An 80-year-old woman has been carrying percutaneous endoscopy gastrostomy (PEG) 20Fr for 3 years due to post-stroke dysphagia. She complains of 2 months of vomiting and recurrent abdominal pain. Analyses were unremarkable. Plain abdominal X-ray revealed hidroaereal levels and distention of the bowel loops.
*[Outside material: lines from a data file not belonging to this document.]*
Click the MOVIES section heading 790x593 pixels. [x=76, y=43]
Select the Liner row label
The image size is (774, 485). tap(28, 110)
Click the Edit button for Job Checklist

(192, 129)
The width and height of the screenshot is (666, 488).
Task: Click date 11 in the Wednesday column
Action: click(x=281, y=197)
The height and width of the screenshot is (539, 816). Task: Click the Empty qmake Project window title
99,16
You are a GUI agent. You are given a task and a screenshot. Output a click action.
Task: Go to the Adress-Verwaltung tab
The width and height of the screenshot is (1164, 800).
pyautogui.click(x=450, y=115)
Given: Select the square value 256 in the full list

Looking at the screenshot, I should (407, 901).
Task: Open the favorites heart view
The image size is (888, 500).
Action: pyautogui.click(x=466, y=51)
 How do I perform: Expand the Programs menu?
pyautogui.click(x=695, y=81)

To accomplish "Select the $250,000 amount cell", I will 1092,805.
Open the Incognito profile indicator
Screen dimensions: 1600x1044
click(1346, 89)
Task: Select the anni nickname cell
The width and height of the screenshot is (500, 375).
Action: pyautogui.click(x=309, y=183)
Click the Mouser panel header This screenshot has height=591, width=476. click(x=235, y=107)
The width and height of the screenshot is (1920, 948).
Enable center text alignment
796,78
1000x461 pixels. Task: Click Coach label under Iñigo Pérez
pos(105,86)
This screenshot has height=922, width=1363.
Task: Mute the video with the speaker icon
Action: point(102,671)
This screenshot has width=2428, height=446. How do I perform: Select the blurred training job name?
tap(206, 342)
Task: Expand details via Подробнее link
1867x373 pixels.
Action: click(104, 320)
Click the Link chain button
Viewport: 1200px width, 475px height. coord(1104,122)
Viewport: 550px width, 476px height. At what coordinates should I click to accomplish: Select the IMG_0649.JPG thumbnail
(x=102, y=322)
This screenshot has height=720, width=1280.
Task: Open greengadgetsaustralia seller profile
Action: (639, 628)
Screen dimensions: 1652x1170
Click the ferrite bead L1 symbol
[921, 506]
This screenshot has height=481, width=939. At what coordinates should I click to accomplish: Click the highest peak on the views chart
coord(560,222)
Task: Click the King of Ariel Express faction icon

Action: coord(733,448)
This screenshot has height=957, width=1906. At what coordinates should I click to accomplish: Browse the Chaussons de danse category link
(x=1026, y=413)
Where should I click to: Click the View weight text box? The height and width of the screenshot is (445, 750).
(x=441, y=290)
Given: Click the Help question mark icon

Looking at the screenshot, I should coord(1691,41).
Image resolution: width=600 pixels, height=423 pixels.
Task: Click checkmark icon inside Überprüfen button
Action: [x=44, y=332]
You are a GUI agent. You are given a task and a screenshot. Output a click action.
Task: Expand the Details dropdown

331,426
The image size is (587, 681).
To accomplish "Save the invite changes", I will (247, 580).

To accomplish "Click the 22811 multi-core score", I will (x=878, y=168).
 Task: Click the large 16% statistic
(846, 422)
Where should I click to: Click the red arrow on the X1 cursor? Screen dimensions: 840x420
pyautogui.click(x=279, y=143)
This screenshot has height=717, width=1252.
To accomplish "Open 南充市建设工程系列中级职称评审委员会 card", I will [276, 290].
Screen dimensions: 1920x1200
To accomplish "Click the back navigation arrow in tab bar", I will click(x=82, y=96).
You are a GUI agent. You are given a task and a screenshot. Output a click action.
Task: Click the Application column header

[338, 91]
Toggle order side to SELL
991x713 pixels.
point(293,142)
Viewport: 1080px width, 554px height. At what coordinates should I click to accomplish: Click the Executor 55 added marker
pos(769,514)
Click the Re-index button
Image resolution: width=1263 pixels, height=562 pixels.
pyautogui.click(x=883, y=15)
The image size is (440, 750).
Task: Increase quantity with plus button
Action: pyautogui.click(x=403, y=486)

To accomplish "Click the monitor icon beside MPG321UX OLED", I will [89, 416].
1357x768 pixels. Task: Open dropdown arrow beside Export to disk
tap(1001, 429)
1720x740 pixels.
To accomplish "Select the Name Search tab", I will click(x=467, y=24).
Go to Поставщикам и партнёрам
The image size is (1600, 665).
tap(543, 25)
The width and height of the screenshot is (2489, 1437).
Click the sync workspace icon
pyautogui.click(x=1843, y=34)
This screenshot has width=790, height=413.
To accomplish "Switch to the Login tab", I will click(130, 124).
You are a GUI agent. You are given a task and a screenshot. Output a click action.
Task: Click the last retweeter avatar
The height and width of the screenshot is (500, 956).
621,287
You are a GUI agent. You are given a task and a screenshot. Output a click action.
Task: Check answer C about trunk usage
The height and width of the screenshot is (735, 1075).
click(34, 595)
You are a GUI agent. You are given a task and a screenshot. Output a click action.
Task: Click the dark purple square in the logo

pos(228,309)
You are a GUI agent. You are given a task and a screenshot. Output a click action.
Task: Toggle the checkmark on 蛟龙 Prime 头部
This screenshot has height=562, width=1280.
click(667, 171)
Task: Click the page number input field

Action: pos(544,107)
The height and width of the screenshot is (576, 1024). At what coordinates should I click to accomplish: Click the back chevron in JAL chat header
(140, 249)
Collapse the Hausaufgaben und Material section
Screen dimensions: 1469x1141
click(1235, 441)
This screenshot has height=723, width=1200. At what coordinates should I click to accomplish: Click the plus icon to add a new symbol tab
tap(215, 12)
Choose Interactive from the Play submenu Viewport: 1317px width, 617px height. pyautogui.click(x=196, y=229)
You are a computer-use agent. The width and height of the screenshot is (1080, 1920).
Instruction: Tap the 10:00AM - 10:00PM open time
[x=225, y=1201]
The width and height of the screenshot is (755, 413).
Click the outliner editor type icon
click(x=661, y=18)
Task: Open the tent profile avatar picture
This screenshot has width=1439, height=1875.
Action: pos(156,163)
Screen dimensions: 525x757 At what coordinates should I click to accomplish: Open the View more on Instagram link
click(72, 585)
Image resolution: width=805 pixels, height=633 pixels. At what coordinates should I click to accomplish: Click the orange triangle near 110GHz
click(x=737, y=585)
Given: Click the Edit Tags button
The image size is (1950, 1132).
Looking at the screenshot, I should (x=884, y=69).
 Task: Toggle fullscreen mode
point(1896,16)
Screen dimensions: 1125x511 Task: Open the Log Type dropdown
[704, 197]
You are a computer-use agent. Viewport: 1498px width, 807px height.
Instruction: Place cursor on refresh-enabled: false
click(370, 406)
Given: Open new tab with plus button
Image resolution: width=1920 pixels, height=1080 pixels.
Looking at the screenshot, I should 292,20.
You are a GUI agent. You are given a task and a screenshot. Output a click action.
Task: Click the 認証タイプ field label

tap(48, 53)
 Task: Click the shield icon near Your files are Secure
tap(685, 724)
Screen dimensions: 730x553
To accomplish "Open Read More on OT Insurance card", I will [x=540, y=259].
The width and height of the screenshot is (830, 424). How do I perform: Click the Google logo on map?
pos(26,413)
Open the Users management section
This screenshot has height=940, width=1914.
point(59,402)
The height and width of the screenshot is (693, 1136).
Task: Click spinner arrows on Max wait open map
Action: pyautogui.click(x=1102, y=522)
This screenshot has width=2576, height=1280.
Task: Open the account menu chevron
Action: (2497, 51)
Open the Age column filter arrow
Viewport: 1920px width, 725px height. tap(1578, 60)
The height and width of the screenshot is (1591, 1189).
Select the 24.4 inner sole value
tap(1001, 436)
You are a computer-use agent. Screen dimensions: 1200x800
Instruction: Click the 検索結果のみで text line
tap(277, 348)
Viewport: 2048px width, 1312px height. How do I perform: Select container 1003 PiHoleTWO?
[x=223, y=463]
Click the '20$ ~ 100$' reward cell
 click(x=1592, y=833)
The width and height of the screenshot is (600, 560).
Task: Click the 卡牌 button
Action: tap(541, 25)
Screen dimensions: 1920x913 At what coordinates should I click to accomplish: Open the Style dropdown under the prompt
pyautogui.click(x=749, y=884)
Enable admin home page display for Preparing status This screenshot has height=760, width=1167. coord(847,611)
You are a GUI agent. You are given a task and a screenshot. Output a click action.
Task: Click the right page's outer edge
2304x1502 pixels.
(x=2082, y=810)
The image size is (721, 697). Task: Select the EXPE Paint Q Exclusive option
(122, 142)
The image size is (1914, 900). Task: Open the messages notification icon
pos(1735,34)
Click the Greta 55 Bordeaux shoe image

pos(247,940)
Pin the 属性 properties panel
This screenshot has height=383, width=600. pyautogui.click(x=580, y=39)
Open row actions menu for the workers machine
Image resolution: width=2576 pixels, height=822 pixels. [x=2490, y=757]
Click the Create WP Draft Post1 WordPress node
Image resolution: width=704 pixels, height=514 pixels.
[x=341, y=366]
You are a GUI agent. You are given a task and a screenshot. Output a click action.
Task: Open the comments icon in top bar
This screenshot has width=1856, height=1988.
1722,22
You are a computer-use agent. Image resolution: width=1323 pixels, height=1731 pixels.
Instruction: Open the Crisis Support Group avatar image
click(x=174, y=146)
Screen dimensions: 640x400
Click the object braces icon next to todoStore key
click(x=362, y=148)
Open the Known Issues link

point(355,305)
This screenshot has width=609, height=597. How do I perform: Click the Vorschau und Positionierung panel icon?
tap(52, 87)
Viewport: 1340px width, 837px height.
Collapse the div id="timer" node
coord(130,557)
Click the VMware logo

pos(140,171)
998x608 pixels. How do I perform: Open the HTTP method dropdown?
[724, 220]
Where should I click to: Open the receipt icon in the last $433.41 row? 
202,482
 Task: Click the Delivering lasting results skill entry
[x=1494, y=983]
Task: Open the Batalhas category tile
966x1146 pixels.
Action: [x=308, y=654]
Abdominal CT showed concentric thickening of the antrum of oedematous nature, the PEG balloon at the duodenum first portion without pneumoperitoneum (Figure 1). The PEG was functional with easy rotation, but only with possible traction up to the 7 cm mark. After gastric content aspiration, the esophagogastroduodenoscopy showed duodenal migration of the PEG balloon causing gastric drainage obstruction (Figure 2) and duodenal bulb erosions by PEG balloon trauma. The PEG tube was repositioned at the level of the gastrocutaneous fistula after deflation of the balloon (Figure 3A) and then reinflated with 20 mL of distilled water. Additionally, a second external fixator was placed 3.5cm from the anterior abdominal wall to avoid recurrence of this complication (Figure 3B). No PEG migration recurrence was verified during 11 months of follow-up.
经皮内镜胃造瘘管远端移位引起胃出口梗阻
一位80岁的女性由于中风后吞咽困难,已经进行了3年的经皮内镜胃造口术(PEG) 20Fr。她主诉呕吐2个月并反复腹痛。分析结果并不显著。腹部x线平片显示汗液水平和肠袢膨胀。腹部CT显示同心圆增厚的水肿性质,十二指肠第一部分的PEG球囊无气腹(图1)。PEG功能正常,易于旋转,但只能牵引至7cm标记。胃内容物吸出后,食管胃十二指肠镜显示PEG球囊十二指肠移位,造成胃引流阻塞(图2),并因PEG球囊损伤造成十二指肠球糜烂。球囊放气后,将PEG管重新定位于胃皮瘘水平(图3A),然后用20ml蒸馏水重新充气。此外,第二个外固定架放置在距前腹壁3.5cm处,以避免该并发症的复发(图3B)。在11个月的随访中没有证实PEG迁移复发。